Nothing could have prepared me for the revelation that followed. I don’t remember what prompted him to tell us his whole “story,” but we were stunned to find out that there was no “Rafi” — rather, his real name was Ra’id, and he was a Palestinian Muslim! A student in Bethlehem, he worked in Jerusalem and discreetly stayed there after hours during the summer months. He told us his family was originally from Jerusalem — noting the irony that many Arabs used to live in the elaborate mansions around the German Colony before Israel’s War of Independence. It was a revelation that rocked me to my core.
My initial instinct to his bombshell was to run away, just as I had done in the park a short time before. How could he deceive us all summer like that? Had we done something illegal socializing with him? Were we in danger? Where did he fit into my Israel experience, a narrative which, until that point, viewed Arabs as the “other”?

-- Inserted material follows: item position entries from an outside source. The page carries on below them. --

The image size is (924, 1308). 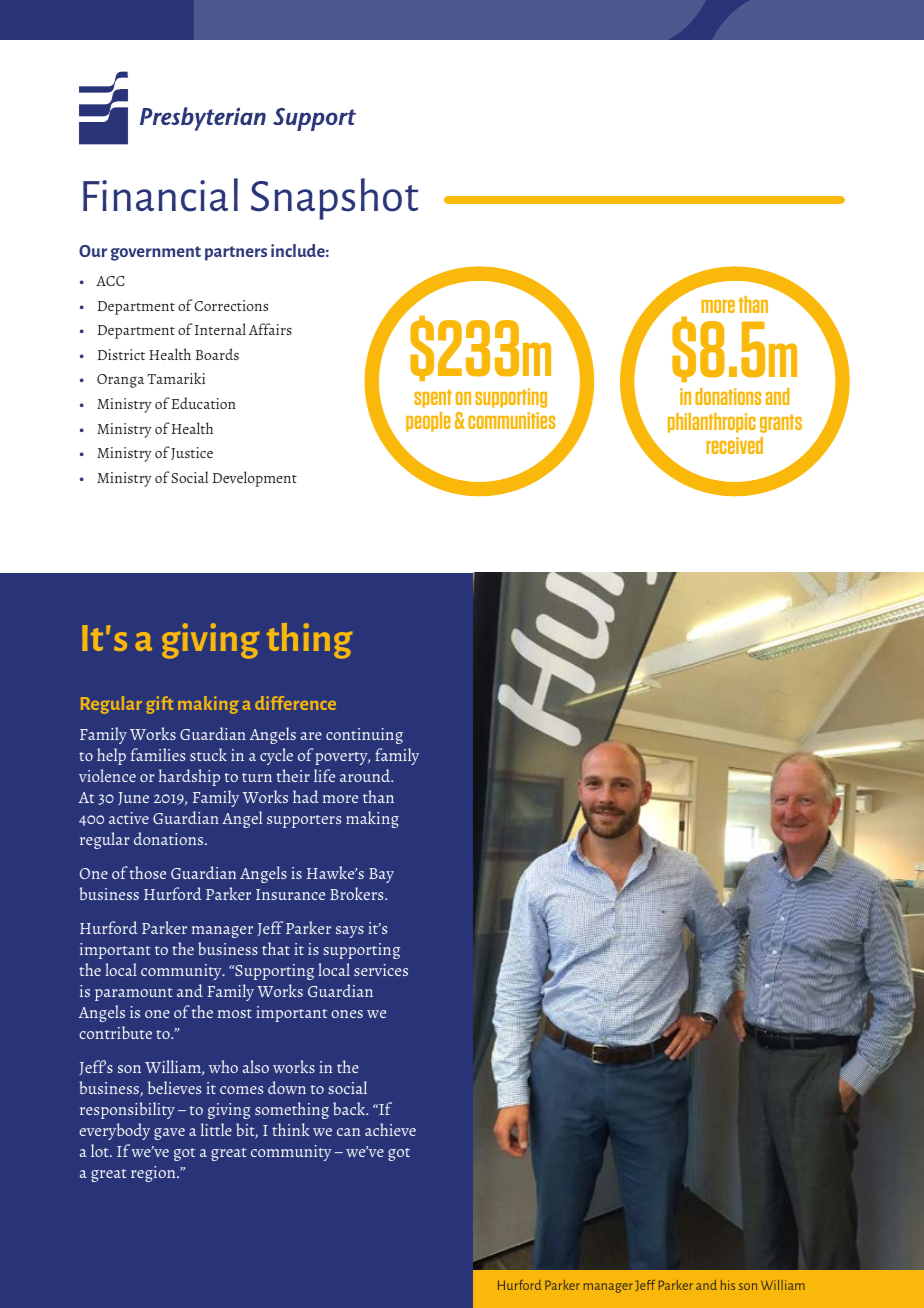 What do you see at coordinates (334, 199) in the screenshot?
I see `Snapshot` at bounding box center [334, 199].
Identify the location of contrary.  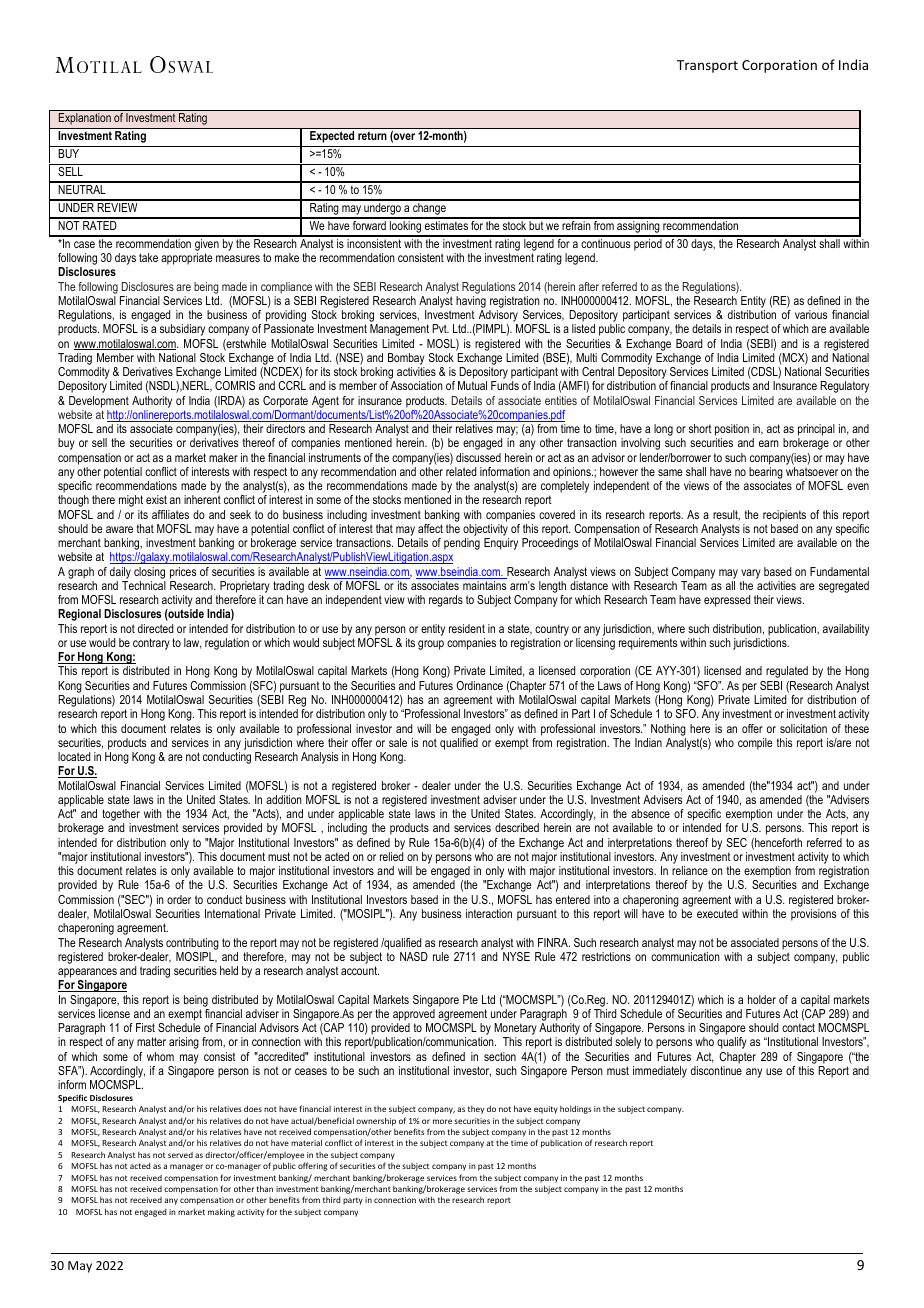
(151, 644).
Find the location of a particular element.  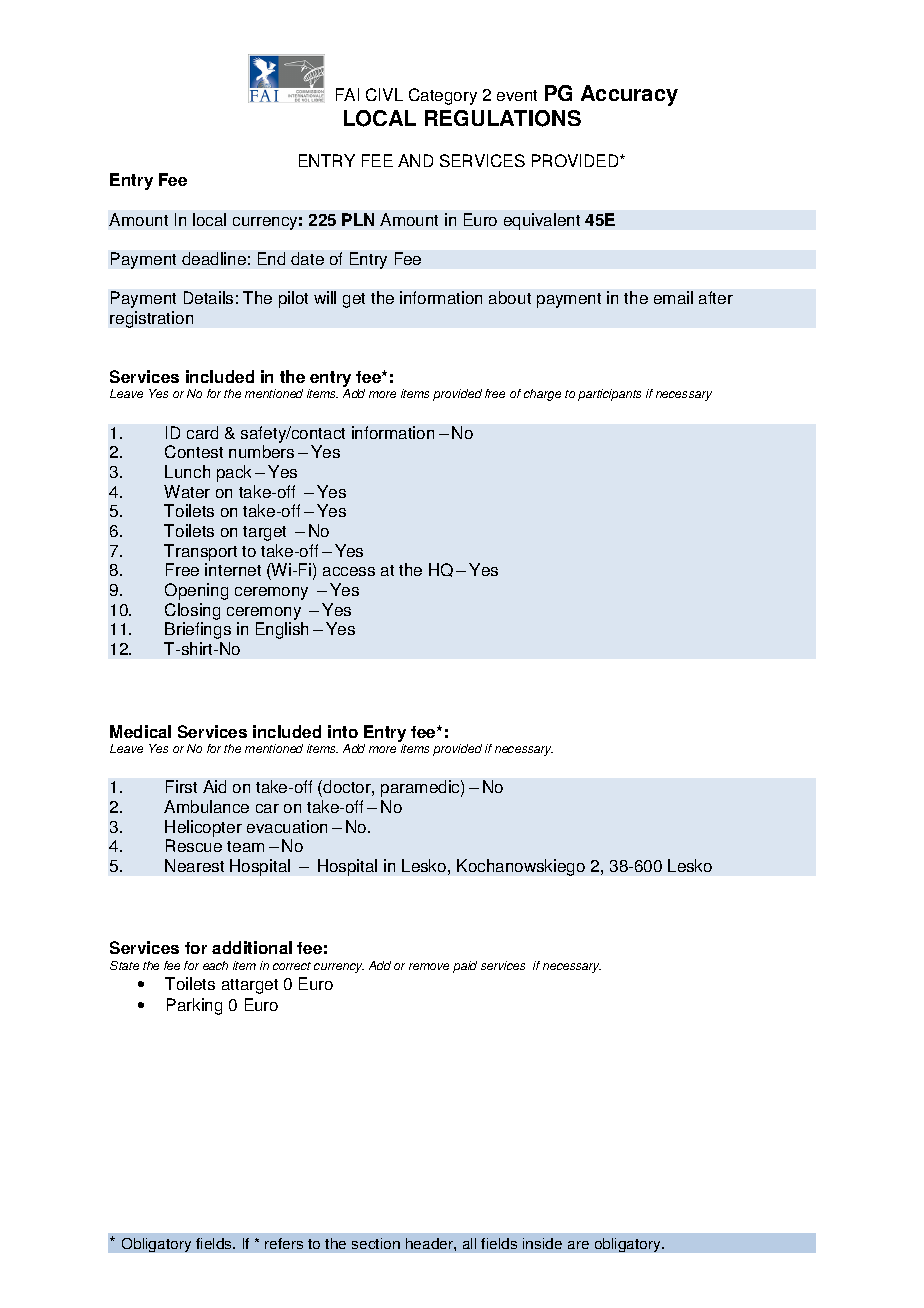

refers is located at coordinates (284, 1243).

While more to the left on the spectrum of views regarding the Israeli-Palestinian conflict, I was (and remain) unabashedly a Zionist. But this encounter with Rafi/Ra’id put a face to the conflict, to the “other.” He seemed sincere in his wish for peace; the impression I received was that he would have lived in a binational state of Jews and Arabs, naive as that may sound. I remained in touch with him for several months after that, noting the irony of addressing envelopes to him in “Bethlehem, Israel” — a distinction that in many ways embodies the identity struggles he must have dealt with on an ongoing basis.

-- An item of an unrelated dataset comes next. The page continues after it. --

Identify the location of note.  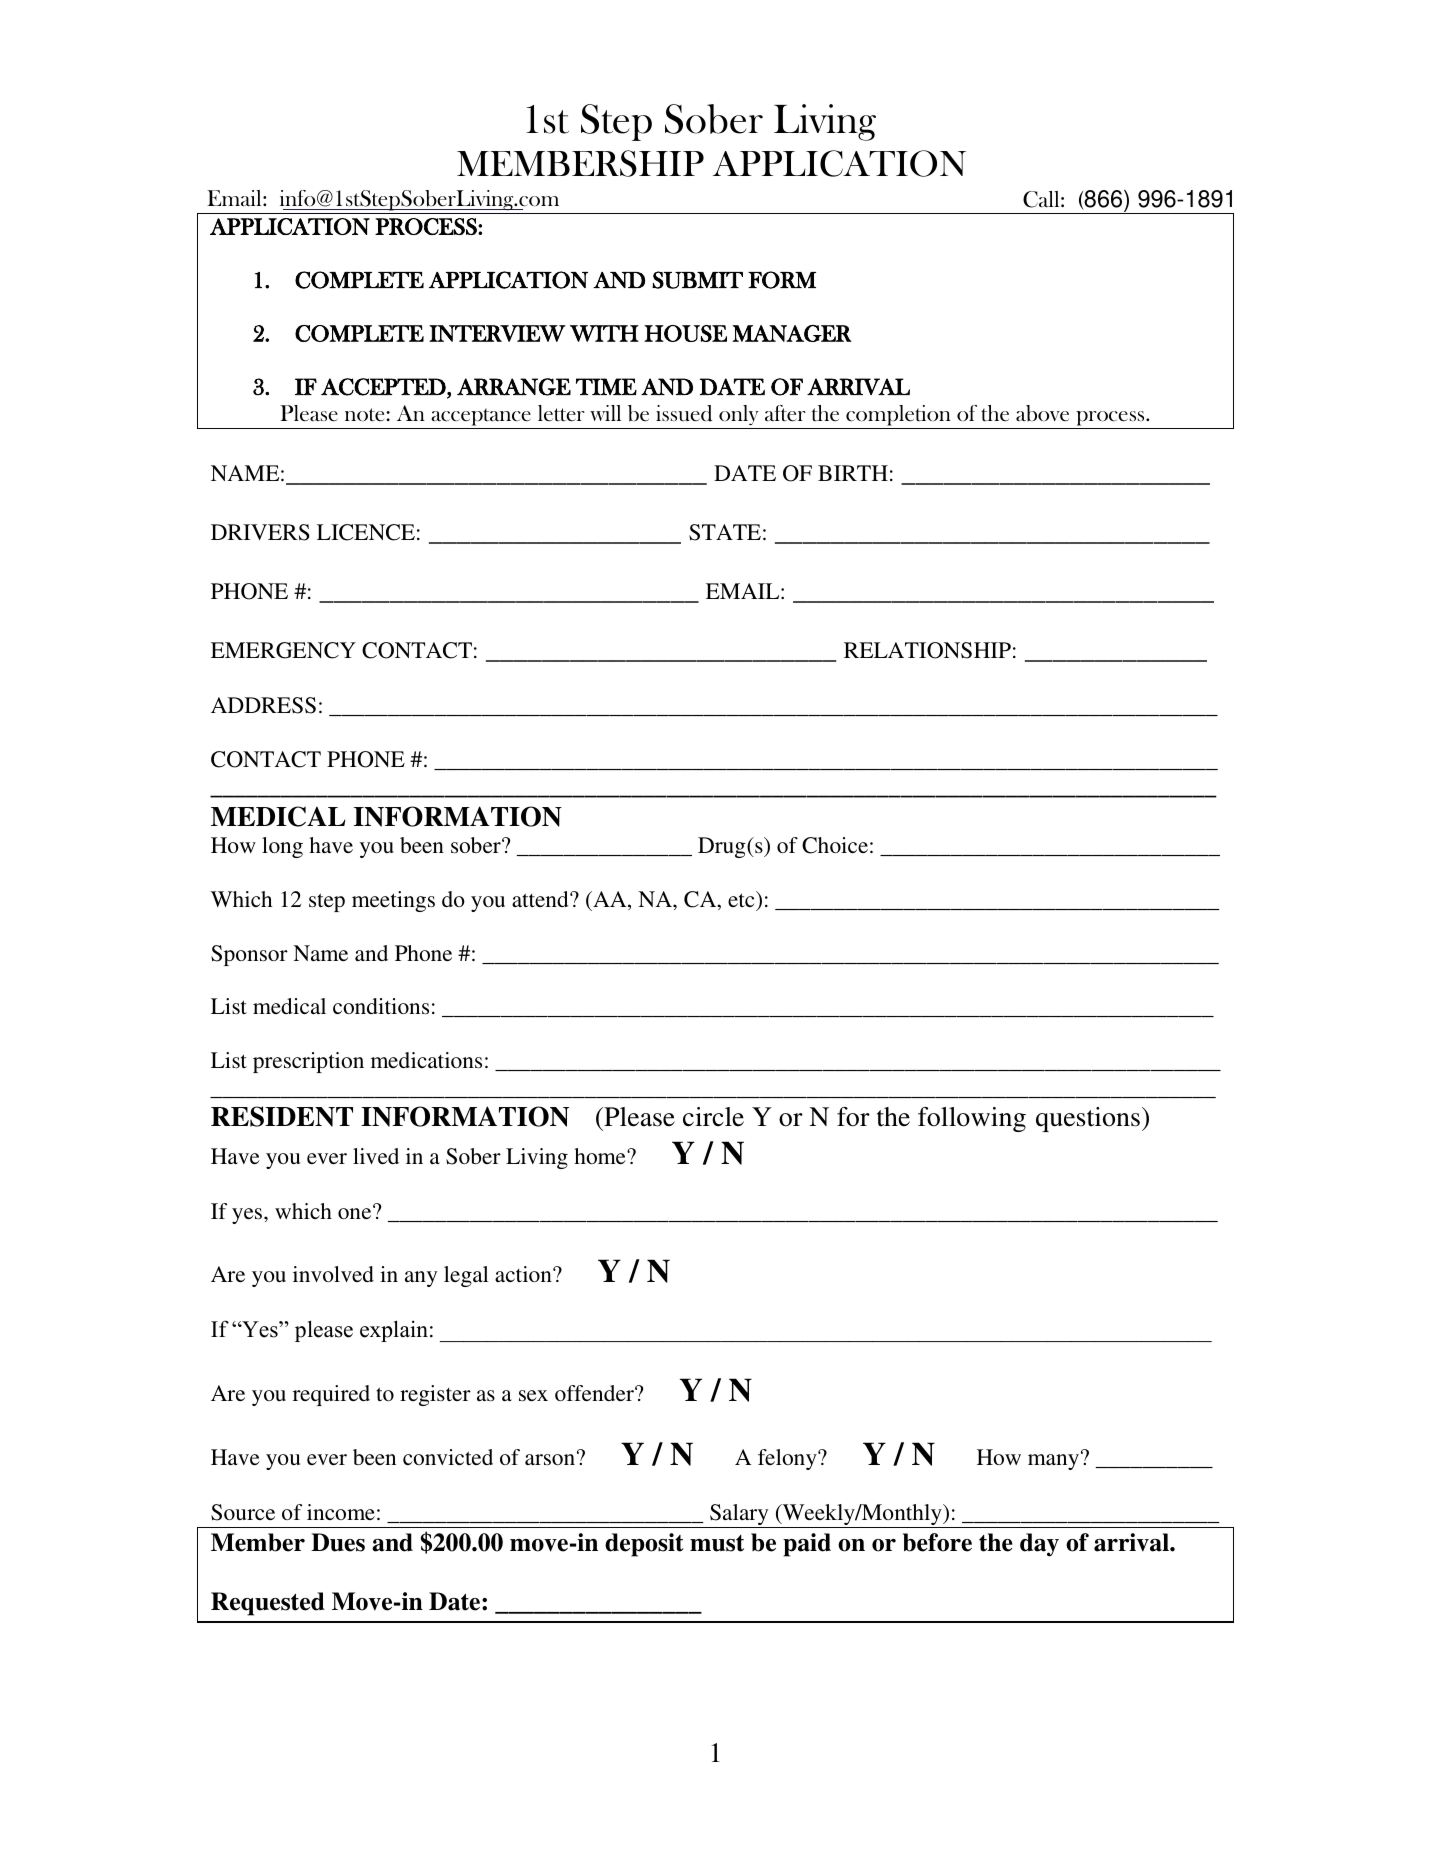
(366, 415).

We eventually lost touch, but for a long time whenever I read of clashes between Israeli soldiers and young Palestinians, I would wonder about his well-being. (I recently did a Google search, and found a photo of someone with a strong resemblance to him working as a “diversity educator” at the University of California — I guess my trust in him was not unfounded.)
I know there are fears in Israeli society about Jewish women being raped or held captive by Arab men; one of the reasons the mob may have descended upon the teen was a reaction to an allegation that a Jewish girl was raped by one. I’m certainly not advocating for Jewish women and Arab men to date each other. And Israelis will rightly point out that it is not so safe for women or men to walk around the Arab shuk or parts of eastern Jerusalem while Arabs are largely free to roam around the western part of the capital.

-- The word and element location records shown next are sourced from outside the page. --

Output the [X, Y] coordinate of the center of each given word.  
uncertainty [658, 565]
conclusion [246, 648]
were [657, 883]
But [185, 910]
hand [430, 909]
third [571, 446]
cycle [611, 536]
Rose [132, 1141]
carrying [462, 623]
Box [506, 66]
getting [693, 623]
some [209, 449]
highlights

But to beat up a person almost to the point of death? What excuse could there possibly be for such a heinous crime? Thankfully, Israeli politicians roundly condemned the attack, and the speaker of the Knesset, in fact, visited the boy in the hospital and labeled the incident a “microcosm of a national problem.”
As with all aspects of the Israeli-Palestinian conflict, there are no easy answers to this situation. But we cannot stand idly by in the face of terror — regardless of who perpetrates such crimes.